• [TASK BRIEF] Exactly the lines from the one containing "Click the scroll-to-bottom circular button" to the final line below should be output, and no others.

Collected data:
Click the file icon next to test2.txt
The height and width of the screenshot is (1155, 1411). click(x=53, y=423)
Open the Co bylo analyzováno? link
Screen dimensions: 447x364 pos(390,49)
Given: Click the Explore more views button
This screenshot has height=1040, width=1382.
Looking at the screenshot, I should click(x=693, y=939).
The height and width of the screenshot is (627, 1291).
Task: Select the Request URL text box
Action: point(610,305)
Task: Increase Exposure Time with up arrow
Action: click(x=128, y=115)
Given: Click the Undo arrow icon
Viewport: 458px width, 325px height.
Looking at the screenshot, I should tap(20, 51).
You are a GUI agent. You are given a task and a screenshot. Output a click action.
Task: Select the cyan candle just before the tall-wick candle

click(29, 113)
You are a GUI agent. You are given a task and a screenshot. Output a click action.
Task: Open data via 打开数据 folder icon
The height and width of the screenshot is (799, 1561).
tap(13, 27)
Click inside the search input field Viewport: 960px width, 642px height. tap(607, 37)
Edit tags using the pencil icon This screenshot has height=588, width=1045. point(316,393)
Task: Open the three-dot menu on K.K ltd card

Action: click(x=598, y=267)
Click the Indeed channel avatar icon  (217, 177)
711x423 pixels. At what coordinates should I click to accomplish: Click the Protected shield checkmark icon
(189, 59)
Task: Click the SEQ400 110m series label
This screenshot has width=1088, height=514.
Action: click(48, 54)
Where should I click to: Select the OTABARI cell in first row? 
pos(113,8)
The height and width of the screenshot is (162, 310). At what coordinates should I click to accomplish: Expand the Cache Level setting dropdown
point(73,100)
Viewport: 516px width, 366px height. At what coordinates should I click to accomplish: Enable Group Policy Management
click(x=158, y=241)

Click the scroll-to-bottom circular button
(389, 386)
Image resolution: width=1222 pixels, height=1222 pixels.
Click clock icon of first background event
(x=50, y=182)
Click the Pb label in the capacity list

• [ANSWER]
Click the scroll-to-bottom circular button
(389, 386)
Image resolution: width=1222 pixels, height=1222 pixels.
Click clock icon of first background event
(x=50, y=182)
Click the Pb label in the capacity list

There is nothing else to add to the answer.